Goal of the exercise: Find every line below that contains the word "search" and copy each one in full.

Data supplied:

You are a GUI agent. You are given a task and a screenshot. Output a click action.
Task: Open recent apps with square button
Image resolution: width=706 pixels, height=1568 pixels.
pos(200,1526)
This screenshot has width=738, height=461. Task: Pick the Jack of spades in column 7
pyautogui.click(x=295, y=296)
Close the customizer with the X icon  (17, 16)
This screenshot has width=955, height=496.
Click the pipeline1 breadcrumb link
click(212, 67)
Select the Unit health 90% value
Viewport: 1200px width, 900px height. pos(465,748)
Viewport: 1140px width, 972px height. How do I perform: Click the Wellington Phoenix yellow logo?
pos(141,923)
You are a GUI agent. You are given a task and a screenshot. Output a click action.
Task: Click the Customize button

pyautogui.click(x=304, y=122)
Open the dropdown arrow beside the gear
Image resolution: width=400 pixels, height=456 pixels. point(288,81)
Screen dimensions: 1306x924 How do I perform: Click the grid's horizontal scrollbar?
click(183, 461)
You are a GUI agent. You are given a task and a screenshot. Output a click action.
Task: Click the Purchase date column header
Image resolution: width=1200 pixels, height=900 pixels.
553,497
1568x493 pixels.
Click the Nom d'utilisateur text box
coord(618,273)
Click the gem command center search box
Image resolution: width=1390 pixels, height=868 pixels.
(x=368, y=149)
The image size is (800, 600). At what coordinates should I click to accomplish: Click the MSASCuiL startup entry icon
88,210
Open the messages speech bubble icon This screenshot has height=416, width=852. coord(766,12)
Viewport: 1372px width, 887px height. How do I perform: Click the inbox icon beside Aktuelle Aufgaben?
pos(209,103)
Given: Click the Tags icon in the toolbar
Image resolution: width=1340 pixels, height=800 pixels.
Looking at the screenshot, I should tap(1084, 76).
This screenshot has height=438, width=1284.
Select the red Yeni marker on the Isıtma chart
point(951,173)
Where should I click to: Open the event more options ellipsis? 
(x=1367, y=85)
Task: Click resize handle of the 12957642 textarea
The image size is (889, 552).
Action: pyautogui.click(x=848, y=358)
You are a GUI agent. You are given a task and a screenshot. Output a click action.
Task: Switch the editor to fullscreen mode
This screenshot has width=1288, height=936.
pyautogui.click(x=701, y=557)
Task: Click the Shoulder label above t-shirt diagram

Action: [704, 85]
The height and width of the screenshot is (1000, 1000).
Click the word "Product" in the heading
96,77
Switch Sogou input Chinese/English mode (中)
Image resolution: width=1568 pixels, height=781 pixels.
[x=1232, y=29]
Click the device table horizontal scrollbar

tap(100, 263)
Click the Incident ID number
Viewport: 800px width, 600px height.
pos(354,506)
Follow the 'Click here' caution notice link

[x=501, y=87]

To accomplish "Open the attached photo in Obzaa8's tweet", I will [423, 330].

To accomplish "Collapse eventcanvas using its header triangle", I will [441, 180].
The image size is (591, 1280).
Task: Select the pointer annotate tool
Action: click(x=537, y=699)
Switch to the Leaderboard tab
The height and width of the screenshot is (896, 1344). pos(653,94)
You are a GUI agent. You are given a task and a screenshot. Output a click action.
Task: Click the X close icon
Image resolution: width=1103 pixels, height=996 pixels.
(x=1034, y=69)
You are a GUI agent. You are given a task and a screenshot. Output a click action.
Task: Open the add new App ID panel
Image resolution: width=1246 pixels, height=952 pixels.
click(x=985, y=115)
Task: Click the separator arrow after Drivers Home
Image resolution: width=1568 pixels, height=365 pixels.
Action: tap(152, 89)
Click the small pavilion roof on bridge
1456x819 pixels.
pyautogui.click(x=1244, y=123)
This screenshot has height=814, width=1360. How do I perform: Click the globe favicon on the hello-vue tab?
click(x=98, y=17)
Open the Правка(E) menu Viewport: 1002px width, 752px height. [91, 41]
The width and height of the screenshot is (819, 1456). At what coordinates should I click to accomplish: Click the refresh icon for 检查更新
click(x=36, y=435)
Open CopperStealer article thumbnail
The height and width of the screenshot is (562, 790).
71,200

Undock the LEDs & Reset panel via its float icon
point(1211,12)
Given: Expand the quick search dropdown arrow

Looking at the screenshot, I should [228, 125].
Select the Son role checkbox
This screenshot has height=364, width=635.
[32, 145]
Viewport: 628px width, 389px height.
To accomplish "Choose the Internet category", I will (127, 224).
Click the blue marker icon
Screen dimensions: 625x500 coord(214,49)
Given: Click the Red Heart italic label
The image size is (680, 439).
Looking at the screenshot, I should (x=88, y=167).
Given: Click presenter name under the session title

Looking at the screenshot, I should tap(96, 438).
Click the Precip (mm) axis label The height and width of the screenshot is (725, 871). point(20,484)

Solution for this task:
Click the gem command center search box
Given: Expand the quick search dropdown arrow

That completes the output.